I'm not sure what the answer is, but I thought back to a breakthrough moment in a yoga class I took at Down Dog Yoga with Patty Ivey in DC. As part of the backbending series, we would do wheel pose about eight times in a row. And hold them for what seemed like an eternity. This was after the lion's share of an already-challenging hour and a half heated power vinyasa class. Patty would be mentally pushing us through the very strong inclination to stop. She would say things to the effect of, don't listen to your mind telling you that you have to stop, you can do a lot more than you think. Why did you come here today? You showed up here, did you show up so that you can go halfway, or did you show up so you could really show up for yourself?


Something like that. Patty says it a lot better than I'm re-telling it here. But anyway, this series, while it was burning my arms and putting me through what felt like torment, made me realize something about what I have to do, if I want to make my musical dreams a reality. I have to keep going. I have to keep going past the point where my mind tells me I have to stop. I have to keep going even when I feel like I just want to fall onto the ground and enjoy some respite after the sixth wheel by skipping the last two.


Because afterwards, I always wished that I had stuck them out. And the times I did stick them out, I felt glorious afterwards.


This is finding the authentic limit.


This is also honoring that limit. But you can't honor a limit when it's not the true limit. So this is what we do with yoga practice. We press past the chatter of the mind, to find what we really can do, what we really are capable of, and we show up there.

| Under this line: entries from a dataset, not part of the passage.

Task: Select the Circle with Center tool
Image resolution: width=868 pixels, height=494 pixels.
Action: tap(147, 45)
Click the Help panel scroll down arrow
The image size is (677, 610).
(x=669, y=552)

We stay there. And this moves us forward, towards who we really are, and who we want to be. Physically, this manifests itself as a stronger practice, more difficult poses, deeper concentration, heightened experience/awareness of the subtle effects of poses, and so on. 


But I don't think this was necessarily what the teacher was thinking of or sharing with us, in the context of recovering from her injury. I think her experience was more around the reality of what you have to hold yourself back from doing, or what you have to accept that you cannot do. Accepting our authentic limit.

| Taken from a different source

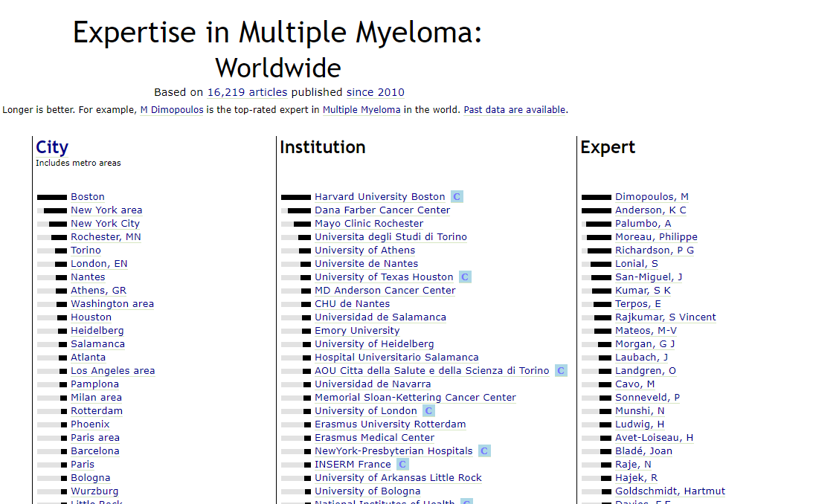Open the Dana Farber Cancer Center link
813x504 pixels.
click(382, 210)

Why do we challenge it in the first place? I think with an injury, it's because we get very frustrated with not being able to do the things we could do before. Now we are fighting with our egos, who say, “But it's ME. And I COULD do this. And I SHOULD do this. So forget this pesky injury. I can just make it happen, by the sheer fact of being me. I can be tougher. I am Superwoman/man.” And by allowing ego to triumph accepting reality, we can hurt ourselves more, and wind up taking steps backward, which is the opposite of what we are trying to do—move forward.


Going back to my musical pursuits, I am working on figuring out that authentic limit that I can honor, both by identifying it, and by accepting it. For example, I have to be getting myself “out there,” playing open mics, pursuing opportunities to perform, practicing, creating music, working consistently toward goals. But if I go out to open mics every night and I don't get enough sleep, and I get sick as a result, then I won't be able to move forward at all until I recover. Or, if I sing so much that I lose my voice, I won't be able to move forward. And if I neglect maintaining the important relationships in my life, or the yoga practice which keeps me calm and centered, I won't have the strength and fortitude to persist in the strongest possible way.


So I guess in the end, it's all about balance. Finding your authentic limit, and honoring it, is finding that sweet spot right between doing everything you can, and letting go of anything beyond.